» **PROBLEM DETAILS**
Copy out the material from the line with "The height and width of the screenshot is (779, 969)." up to and including the line with "Looking at the screenshot, I should tap(901, 195).". Substitute "Command" for "Instruction" and leave everything else unchanged.

-------- INPUT ROWS --------

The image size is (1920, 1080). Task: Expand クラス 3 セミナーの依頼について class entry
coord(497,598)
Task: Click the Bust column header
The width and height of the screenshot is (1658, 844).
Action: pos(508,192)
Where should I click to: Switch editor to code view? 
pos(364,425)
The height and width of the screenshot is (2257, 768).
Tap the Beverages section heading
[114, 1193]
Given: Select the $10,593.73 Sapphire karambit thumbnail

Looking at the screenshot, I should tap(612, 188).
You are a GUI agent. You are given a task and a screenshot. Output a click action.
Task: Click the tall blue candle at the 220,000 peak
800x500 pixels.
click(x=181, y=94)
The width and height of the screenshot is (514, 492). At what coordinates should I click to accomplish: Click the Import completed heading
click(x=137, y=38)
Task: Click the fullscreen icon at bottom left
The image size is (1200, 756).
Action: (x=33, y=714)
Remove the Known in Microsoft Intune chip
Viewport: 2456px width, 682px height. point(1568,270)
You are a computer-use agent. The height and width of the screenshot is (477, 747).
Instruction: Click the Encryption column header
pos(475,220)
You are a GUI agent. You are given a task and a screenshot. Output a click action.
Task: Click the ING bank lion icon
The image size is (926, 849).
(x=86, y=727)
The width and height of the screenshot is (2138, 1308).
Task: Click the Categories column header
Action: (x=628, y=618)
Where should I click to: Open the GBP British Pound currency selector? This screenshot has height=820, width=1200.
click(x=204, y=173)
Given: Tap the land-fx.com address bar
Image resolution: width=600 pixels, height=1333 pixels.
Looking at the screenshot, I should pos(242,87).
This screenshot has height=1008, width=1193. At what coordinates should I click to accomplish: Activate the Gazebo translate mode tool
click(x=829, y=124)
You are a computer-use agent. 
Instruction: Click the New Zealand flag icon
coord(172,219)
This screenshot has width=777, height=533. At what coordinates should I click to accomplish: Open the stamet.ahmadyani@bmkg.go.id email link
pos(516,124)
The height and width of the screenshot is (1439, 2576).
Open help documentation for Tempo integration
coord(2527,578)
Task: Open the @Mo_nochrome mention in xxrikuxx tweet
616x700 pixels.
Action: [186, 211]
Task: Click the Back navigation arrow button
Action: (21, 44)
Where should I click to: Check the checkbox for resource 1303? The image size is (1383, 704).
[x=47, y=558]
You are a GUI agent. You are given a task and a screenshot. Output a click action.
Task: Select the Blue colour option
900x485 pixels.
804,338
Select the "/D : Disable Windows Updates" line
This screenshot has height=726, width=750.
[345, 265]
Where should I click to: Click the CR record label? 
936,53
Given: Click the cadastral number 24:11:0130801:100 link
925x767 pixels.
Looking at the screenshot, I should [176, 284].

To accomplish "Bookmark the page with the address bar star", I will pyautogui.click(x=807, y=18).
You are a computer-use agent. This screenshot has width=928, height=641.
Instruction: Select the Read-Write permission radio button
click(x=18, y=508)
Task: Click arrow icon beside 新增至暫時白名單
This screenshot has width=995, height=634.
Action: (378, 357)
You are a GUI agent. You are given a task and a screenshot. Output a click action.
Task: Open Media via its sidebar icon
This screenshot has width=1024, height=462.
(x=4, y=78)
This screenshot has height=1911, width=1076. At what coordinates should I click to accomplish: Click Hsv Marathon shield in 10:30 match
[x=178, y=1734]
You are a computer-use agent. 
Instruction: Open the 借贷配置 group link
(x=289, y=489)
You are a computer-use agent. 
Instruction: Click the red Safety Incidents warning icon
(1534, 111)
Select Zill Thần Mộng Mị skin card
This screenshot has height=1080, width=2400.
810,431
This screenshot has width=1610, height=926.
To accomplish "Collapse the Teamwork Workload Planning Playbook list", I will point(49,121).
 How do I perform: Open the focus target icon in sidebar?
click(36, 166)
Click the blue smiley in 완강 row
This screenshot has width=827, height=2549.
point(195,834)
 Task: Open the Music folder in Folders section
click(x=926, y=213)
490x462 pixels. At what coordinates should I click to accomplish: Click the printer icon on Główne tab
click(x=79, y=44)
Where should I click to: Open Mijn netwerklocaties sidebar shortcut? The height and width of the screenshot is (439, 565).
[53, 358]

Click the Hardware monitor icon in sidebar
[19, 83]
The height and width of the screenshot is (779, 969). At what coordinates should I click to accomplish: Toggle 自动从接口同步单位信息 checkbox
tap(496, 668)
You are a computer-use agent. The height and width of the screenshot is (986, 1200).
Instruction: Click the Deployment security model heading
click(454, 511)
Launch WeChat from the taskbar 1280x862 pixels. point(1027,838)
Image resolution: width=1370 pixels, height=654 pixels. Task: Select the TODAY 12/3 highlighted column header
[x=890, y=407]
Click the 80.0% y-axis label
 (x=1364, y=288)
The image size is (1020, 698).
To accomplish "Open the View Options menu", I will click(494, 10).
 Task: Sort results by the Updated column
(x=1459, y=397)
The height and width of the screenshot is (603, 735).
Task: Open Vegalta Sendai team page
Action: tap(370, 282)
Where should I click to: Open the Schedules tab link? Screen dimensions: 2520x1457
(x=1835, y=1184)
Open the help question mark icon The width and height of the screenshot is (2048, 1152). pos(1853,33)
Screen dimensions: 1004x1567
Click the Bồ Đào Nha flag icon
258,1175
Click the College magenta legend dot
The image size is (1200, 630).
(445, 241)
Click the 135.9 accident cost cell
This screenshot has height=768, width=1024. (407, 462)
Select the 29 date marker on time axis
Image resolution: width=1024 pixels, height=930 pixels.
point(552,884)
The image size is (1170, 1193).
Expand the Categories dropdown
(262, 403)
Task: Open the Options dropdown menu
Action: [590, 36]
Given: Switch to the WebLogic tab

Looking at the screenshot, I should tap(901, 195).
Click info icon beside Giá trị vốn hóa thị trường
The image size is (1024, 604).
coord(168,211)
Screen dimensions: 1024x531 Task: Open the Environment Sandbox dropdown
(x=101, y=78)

--------

» **REPLY TO THE EXERCISE**
The height and width of the screenshot is (779, 969). At what coordinates should I click to accomplish: Toggle 自动从接口同步单位信息 checkbox
tap(496, 668)
You are a computer-use agent. The height and width of the screenshot is (986, 1200).
Command: Click the Deployment security model heading
click(454, 511)
Launch WeChat from the taskbar 1280x862 pixels. point(1027,838)
Image resolution: width=1370 pixels, height=654 pixels. Task: Select the TODAY 12/3 highlighted column header
[x=890, y=407]
Click the 80.0% y-axis label
 (x=1364, y=288)
The image size is (1020, 698).
To accomplish "Open the View Options menu", I will click(494, 10).
 Task: Sort results by the Updated column
(x=1459, y=397)
The height and width of the screenshot is (603, 735).
Task: Open Vegalta Sendai team page
Action: tap(370, 282)
Where should I click to: Open the Schedules tab link? Screen dimensions: 2520x1457
(x=1835, y=1184)
Open the help question mark icon The width and height of the screenshot is (2048, 1152). pos(1853,33)
Screen dimensions: 1004x1567
Click the Bồ Đào Nha flag icon
258,1175
Click the College magenta legend dot
The image size is (1200, 630).
(445, 241)
Click the 135.9 accident cost cell
This screenshot has height=768, width=1024. (407, 462)
Select the 29 date marker on time axis
Image resolution: width=1024 pixels, height=930 pixels.
point(552,884)
The image size is (1170, 1193).
Expand the Categories dropdown
(262, 403)
Task: Open the Options dropdown menu
Action: [590, 36]
Given: Switch to the WebLogic tab

Looking at the screenshot, I should tap(901, 195).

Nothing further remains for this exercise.